From PCMag, but it's certainly not the only one (I caught it on the CBS Evening News last night. I know, I'm an old soul.)

Hollywood Presbyterian Medical Center has paid the ransom demanded by hackers after being under seige for more than a week.

The hospital paid 40 bitcoin ($17,000) to regain control of its computer network, Allen Stefanek, the hospital's president and CEO, said in a statement. Earlier reports put the ransom amount at about $3.4 million, but that was "false," according to Stefanek.

Staff began noticing "significant IT issues" on Friday, when the hospital declared an internal emergency.
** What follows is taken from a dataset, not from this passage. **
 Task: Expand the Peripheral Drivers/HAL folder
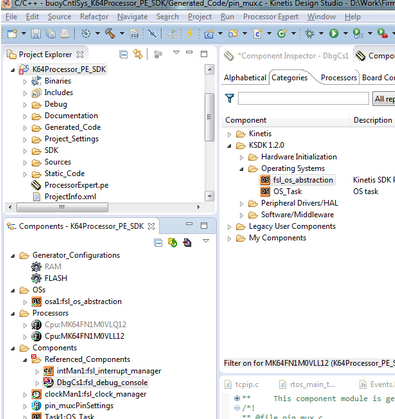point(242,204)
In the days since, computer-based tasks were carried out via pen and paper, hundreds of patients were diverted to nearby hospitals, and the Radiation and Oncology departments were temporarily shut down.

As I posted in a Disqus comment there...

It's time to ensure that patient information is not exposed on the Internet. I don't care if the answer is hospitals keeping their own intranet completely separate, moving data via physical device (my preference) or if we somehow come together to pay for a second, wholly physically-distinct "securenet", we've got to stop allowing companies to be so lazy with data and not hold them accountable for the poorly foresight.

The is the difference I don't think even James Comey, current head of the FBI, seems to understand when he parallels encrypted data with locked car trunks you can't open. When it's on the Internet, you've commoditized geography. Anyone who gets on the Internet, anywhere, can knock on your Internet networked data's door.

Come on, folks. It's past time to move our personal data to a better neighborhood.